# Belt Broke



## Ben Holt (Feb 29, 2016)

So I broke my drive-belt. I'm sure I tightened it too tight. Ugh. It is a Turncrafter, part #: ZTCL3-26. However, I can find it anywhere. I'm heading to Woodcraft tomorrow morning to check but thought I'd have a better shot at grabbing some here. Thanks


----------



## Ben Holt (Feb 29, 2016)

Ordered some from PSI...fingers crossed they work. But that means I have to wait. Now headed to Advance Auto. LOL


----------



## Schroedc (Feb 29, 2016)

If you have a decent electric motor supply in your area, they usually carry or can get a lot of those smaller ribbed belts. If you broke it this early (I don't recall if you bought new or used) You were probably reefing on it, just tight enough not to slip is all you need.


----------



## Ben Holt (Feb 29, 2016)

Schroedc said:


> If you have a decent electric motor supply in your area, they usually carry or can get a lot of those smaller ribbed belts.

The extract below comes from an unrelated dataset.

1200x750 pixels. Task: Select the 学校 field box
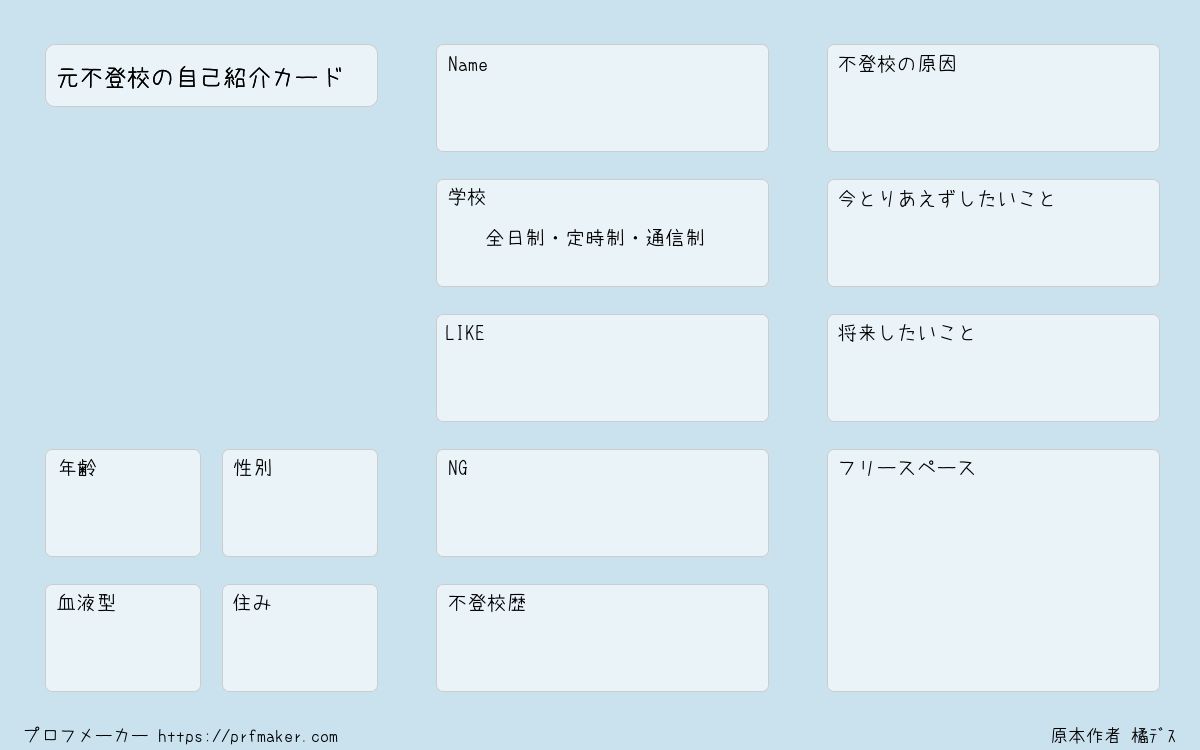click(x=602, y=233)
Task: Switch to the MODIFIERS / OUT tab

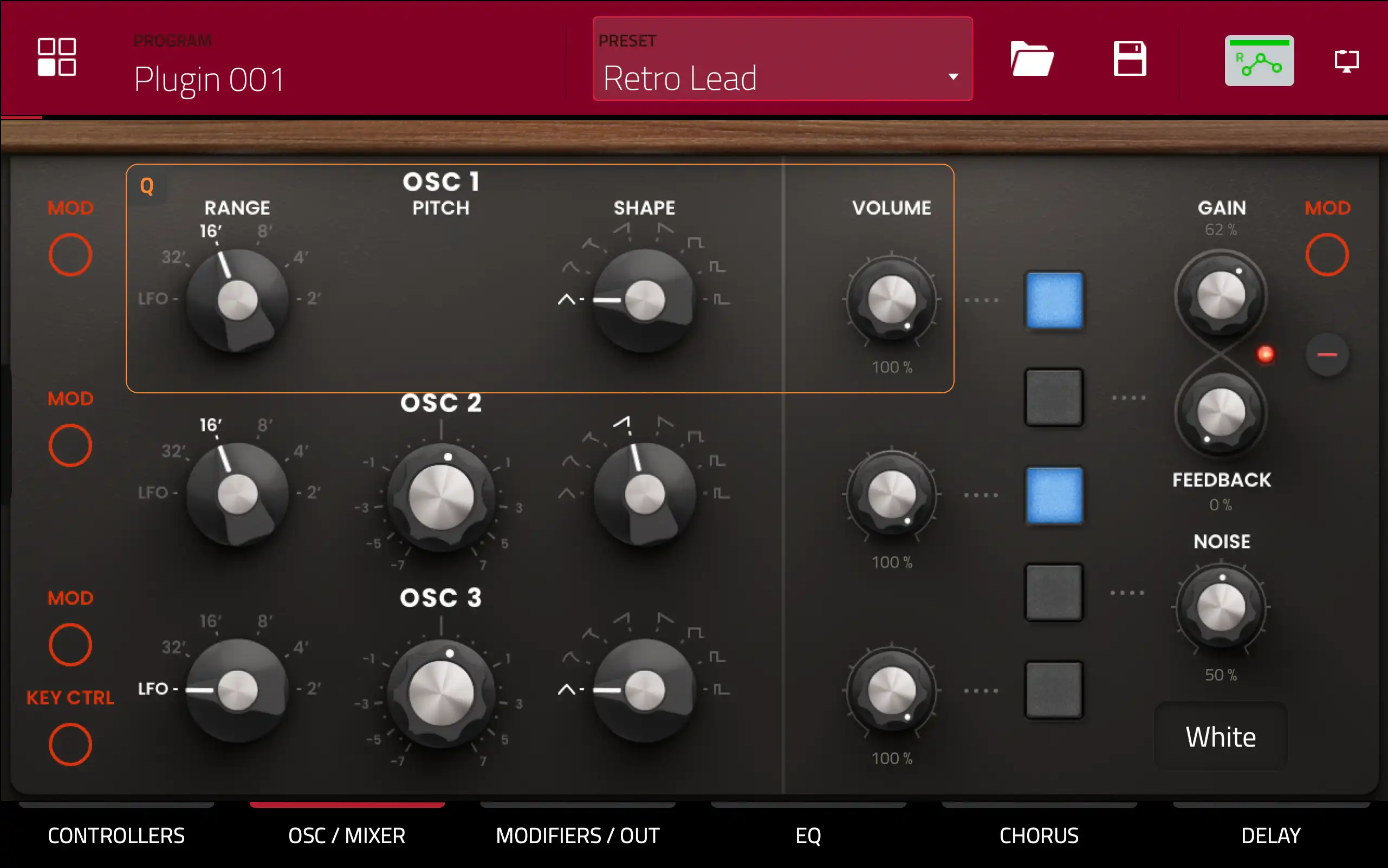Action: click(578, 835)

If you broke it this early (I don't recall if you bought new or used) You were probably reefing on it, just tight enough not to slip is all you need.

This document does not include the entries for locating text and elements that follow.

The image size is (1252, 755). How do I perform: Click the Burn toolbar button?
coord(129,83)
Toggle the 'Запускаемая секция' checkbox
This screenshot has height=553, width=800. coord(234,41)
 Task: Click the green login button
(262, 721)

Yeah. Its used but u r right. I was tightening way too much.


----------



## duncsuss (Feb 29, 2016)

The instructions with my lathe (a Nova 1624-44) say it should be possible to deflect the ribbed belt with gentle pressure from your finger or thumb. I forget the exact distance they specified, but I normally shoot for about 1/2" deflection at the mid-point between the two pulleys.


----------



## duncsuss (Feb 29, 2016)

ps. I haven't broken the belt yet, but I bought a couple of spares from an online store for a fraction of what Teknatool & Woodcraft were asking.


----------